A child yelled out and Michael plucked a yellow ball from the air before it could crash into their drinks. He tossed it back, and
the little boy ran back to his friends. Jenny squeezed their hands. “I don’t want to leave. I want to stay here with both of you forever.”
“There’s only one way that’s going to happen,” her father said.
Edna leaned into the table. “Are you prepared to take your own life?”
Jenny pulled back slightly. “I… I want to be with you. I’m not really living out there.”
“But you’re not quite ready to make that big step. It’s alright, we understand.”
“I’m scared.”
“There’s nothing to fear here,” her father offered. “There are no monsters. Only people.”
“Is Lothair here?” Her parents said nothing. “Then he’s still alive. He’ll be coming after the Lawman again. He’ll kill Cobe and all the others.”
“You’re not responsible for them. They’re not your family,” Michael said. “We are.”
Jenny pulled back a little further. “I can’t abandon them like that… I can’t just leave them.”
Edna was suddenly in front of her, the table was gone. She hugged her daughter and whispered in her ear. “Then go back to them. Go back and finish what you must do. But be careful when you come back here. Not everything in the dream world is as it appears.”
“Everything’s exactly the way I always wanted it. Me, you and Dad… I don’t understand.”
Her father was next to her. He placed a warm hand on her shoulder. “Eichberg is a liar. Be on guard. The next time you come back… Make it your last time crossing over. Stay with us.” There was a flash of orange in his eyes as he stepped back. A final warning.

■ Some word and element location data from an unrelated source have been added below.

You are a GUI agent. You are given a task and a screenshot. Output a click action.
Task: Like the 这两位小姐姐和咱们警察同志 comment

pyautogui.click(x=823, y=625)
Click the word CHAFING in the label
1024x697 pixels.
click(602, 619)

Edna kissed Jenny’s forehead, and forced herself back as well. “Until then.”
Her parents became blurs in front of her. The children’s laughter started to fade away. She could hear something crackling. She could smell smoke.
Jenny turned onto her other side and saw Lawson, Cobe, and Willem sitting at a big fire. The brothers were arguing about something, poking at a small black device, and fighting for its possession. Jenny sat up and recognized what it was after a few moments. “Where did you find that?”